Congressman Jared Polis. (Wikimedia/Office of Congressman Jared Polis)
Congressman Jared Polis. (Wikimedia/Office of Congressman Jared Polis)

Urging Jewish Democrats to talk to their counterparts, he told them to “say I understand you’re a conservative, a Republican, but to say that this nominee is beyond the pale.” Polis characterized Trump as a “statist” who “wants to use the levers of state to his own ends” – an ideology that Polis said should be anathema to a true small-government conservative.

Polis suggested that while a large percentage of the Jewish vote in the United States generally supports Democratic presidential candidates, delegates should attempt to raise that percentage to 90 percent. If they accomplished that, he said, Clinton would carry key swing states like Florida that are expected to shift the balance of electoral college votes on election night.

A number of prominent Jewish Republicans and conservatives, including former Minnesota senator Norm Coleman, columnist Jennifer Rubin, and editor Bill Kristol have all said that they would not vote for Trump.

Brookings Institution fellow and foreign policy adviser to the 2008 McCain presidential campaign Robert Kagan announced very publicly – in the pages of the Washington Post – that “for this former Republican, and perhaps for others, the only choice will be to vote for Hillary Clinton. The party cannot be saved, but the country still can be.”

Polis said, however, that it would not necessarily be a hole-in-one or an easy sell.

“So many people are tempted by the charlatan reckless Republican candidate and his silver tipped tongue that relies on tearing everything down,” he acknowledged, but emphasized to delegates that “we need to push back with our Jewish brothers and sisters…and help deliver for Hillary Clinton.”

Speaker after speaker emphasized that Clinton was a better match for Jewish values, frequently citing the concept of “tikkun olam” – repairing a damaged world, and arguing that it reflected the Clinton campaign’s sensibilities.

This July 20, 2016 file photo shows Republican presidential candidate Donald Trump, right, and his son Donald Trump, Jr., watching as Eric Trump addresses the delegates during the third day of the Republican National Convention in Cleveland, Ohio. (AP Photo/Matt Rourke, File)
This July 20, 2016 file photo shows Republican presidential candidate Donald Trump, right, and his son Donald Trump, Jr., watching as Eric Trump addresses the delegates during the third day of the Republican National Convention in Cleveland, Ohio. (AP Photo/Matt Rourke, File)

New York Councilman David Greenfield, who represents a number of Brooklyn neighborhoods including Bensonhurst, Borough Park, Gravesend, Kensington, Midwood and Sheepshead Bay, spoke of Clinton’s support for Israel – while disparaging Trump as an unknown.

“If you look at where the candidates stand, Hillary Clinton has been a supporter of Israel throughout her whole career,” he said, citing her work in setting up sanctions against Iran, supporting Israel’s decision to build a security barrier, co-sponsoring the 2006 Palestinian Anti-Terror Act, and speaking out against the Boycott Divestment Sanctions movement – “including within her own church,” he added.

Democratic presidential candidate Hillary Clinton speaks at a Democratic Party organizing event on July 25, 2016 in Charlotte, North Carolina. (Justin Sullivan/Getty Images/AFP)
Democratic presidential candidate Hillary Clinton speaks at a Democratic Party organizing event on July 25, 2016 in Charlotte, North Carolina. (Justin Sullivan/Getty Images/AFP)

Regarding Trump, he argued that “when it comes to Israel issues and Jewish issues, the record is not clear.
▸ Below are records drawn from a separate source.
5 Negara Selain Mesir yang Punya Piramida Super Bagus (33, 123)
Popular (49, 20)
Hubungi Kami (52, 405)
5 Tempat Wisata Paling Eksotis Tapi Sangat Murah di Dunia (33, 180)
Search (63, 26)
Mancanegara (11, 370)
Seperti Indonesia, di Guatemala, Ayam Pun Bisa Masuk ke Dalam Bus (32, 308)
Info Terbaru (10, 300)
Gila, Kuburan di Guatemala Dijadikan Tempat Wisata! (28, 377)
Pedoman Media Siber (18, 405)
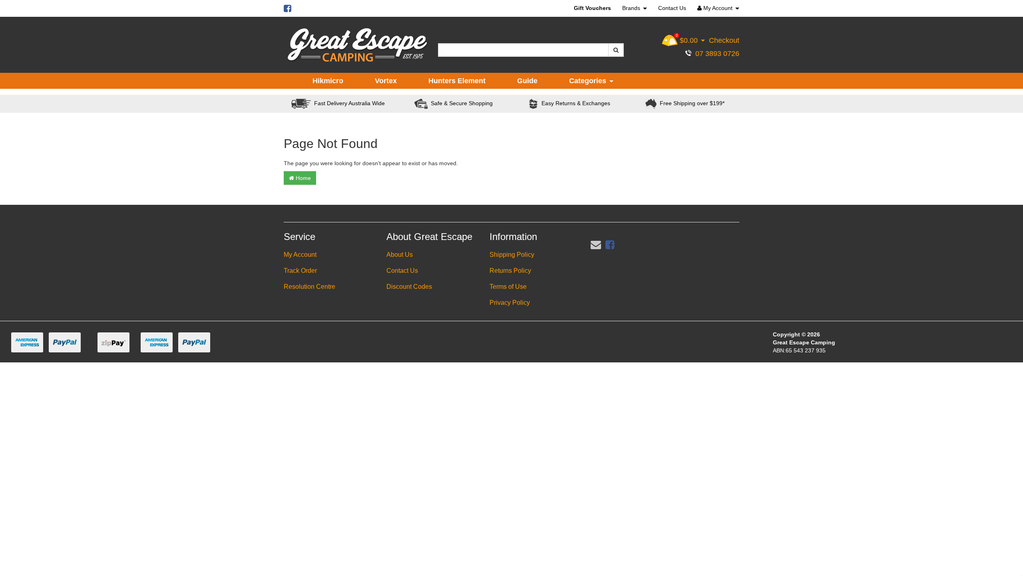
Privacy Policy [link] (510, 302)
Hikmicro (327, 81)
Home (302, 178)
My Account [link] (300, 254)
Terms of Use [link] (508, 286)
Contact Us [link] (402, 270)
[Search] (616, 50)
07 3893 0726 (715, 54)
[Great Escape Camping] (357, 45)
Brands (632, 8)
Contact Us (672, 8)
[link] (609, 245)
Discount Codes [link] (409, 286)
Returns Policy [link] (510, 270)
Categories (588, 81)
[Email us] (596, 245)
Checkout (724, 40)
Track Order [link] (300, 270)
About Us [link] (399, 254)
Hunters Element (457, 81)
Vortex (386, 81)
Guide (527, 81)
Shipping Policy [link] (512, 254)
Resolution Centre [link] (309, 286)
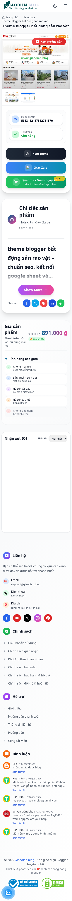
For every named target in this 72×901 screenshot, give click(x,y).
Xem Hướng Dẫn (51, 41)
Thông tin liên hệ (20, 725)
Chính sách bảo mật (22, 667)
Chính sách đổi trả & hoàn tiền (29, 683)
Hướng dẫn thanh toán (24, 716)
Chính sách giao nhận (23, 651)
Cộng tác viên (17, 741)
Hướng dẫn (16, 733)
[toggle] (55, 6)
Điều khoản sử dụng (22, 643)
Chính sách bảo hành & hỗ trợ (29, 675)
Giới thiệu (15, 708)
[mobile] (65, 6)
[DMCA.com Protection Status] (53, 883)
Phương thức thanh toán (25, 659)
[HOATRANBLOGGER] (21, 6)
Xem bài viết (19, 771)
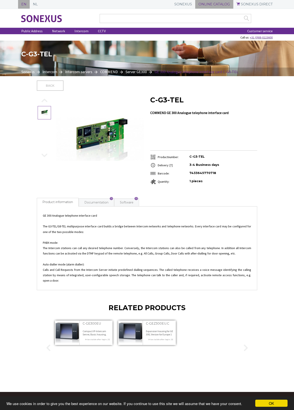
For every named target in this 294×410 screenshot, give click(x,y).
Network (58, 31)
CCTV (102, 31)
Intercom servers (78, 71)
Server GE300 (136, 71)
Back (50, 85)
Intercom (81, 31)
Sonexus (28, 71)
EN (23, 4)
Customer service (260, 31)
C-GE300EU (92, 323)
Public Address (32, 31)
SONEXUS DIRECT (256, 4)
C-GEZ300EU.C (157, 323)
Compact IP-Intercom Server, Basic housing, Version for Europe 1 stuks (96, 334)
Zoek (246, 18)
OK (271, 403)
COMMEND (109, 71)
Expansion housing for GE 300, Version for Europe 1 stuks (159, 334)
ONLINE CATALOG (214, 4)
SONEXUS (183, 4)
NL (35, 4)
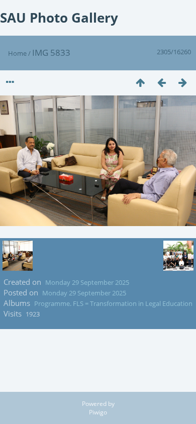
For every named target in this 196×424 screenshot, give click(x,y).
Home (17, 53)
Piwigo (98, 412)
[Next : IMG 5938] (182, 82)
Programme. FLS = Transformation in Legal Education (113, 303)
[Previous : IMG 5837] (161, 82)
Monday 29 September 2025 (87, 282)
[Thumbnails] (140, 82)
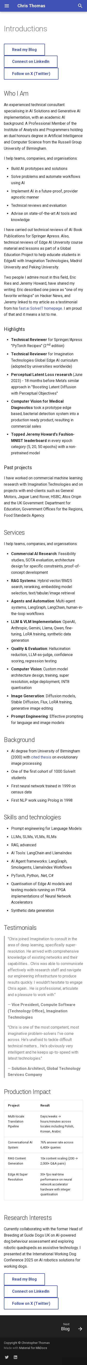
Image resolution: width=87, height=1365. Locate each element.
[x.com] (7, 1357)
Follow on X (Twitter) (31, 73)
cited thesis (41, 757)
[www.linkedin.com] (15, 1357)
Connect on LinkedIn (30, 61)
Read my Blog (24, 49)
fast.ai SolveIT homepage (40, 308)
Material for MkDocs (33, 1348)
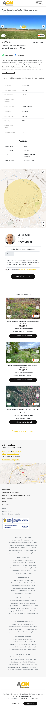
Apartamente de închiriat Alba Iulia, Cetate (23, 627)
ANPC (4, 508)
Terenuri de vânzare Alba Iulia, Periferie (23, 588)
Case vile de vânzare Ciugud (23, 573)
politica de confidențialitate (27, 270)
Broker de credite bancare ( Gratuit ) (16, 495)
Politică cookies (7, 511)
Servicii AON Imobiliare (10, 492)
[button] (2, 26)
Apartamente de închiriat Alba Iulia (23, 624)
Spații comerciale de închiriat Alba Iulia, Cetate (23, 664)
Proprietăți (6, 489)
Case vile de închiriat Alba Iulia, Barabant (23, 649)
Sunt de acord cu (22, 270)
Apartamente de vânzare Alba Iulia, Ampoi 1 (23, 550)
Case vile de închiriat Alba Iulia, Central (23, 644)
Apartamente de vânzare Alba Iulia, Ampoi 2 (23, 553)
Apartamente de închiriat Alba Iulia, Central (23, 629)
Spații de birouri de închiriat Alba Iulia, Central (23, 667)
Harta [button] (42, 36)
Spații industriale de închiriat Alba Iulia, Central (23, 670)
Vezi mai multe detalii (23, 336)
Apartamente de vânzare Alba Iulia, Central (23, 545)
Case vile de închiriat (23, 637)
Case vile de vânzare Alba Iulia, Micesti (23, 565)
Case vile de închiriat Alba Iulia (23, 639)
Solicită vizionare (23, 276)
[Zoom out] (43, 225)
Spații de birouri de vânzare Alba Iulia (23, 603)
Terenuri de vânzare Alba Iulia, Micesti (23, 583)
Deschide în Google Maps (11, 460)
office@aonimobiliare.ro (10, 454)
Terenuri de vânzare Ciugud (23, 593)
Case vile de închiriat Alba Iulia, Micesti (23, 647)
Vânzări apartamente (23, 537)
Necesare (13, 698)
Because you marched in an Israel Day parade once does not mean you are supporter of Israel,” Greenfield quipped, referring to Trump’s frequent reference to his position as grand marshal of the 2004 Israel Day Parade in New York.

At least one Sanders supporter took the messages of Jewish unity in the face of Trump to heart. Wearing a blue “Sanders 2016” yarmulke, he clapped vigorously when Greenfield told the audience that it was time to treat Trump as he would treat one of his children if they used words like “dumb” or “stupid.”

“Folks,” Greenfield intoned. “In November let’s send Donald Trump to his room and elect Hillary Clinton as president of the United States of America.”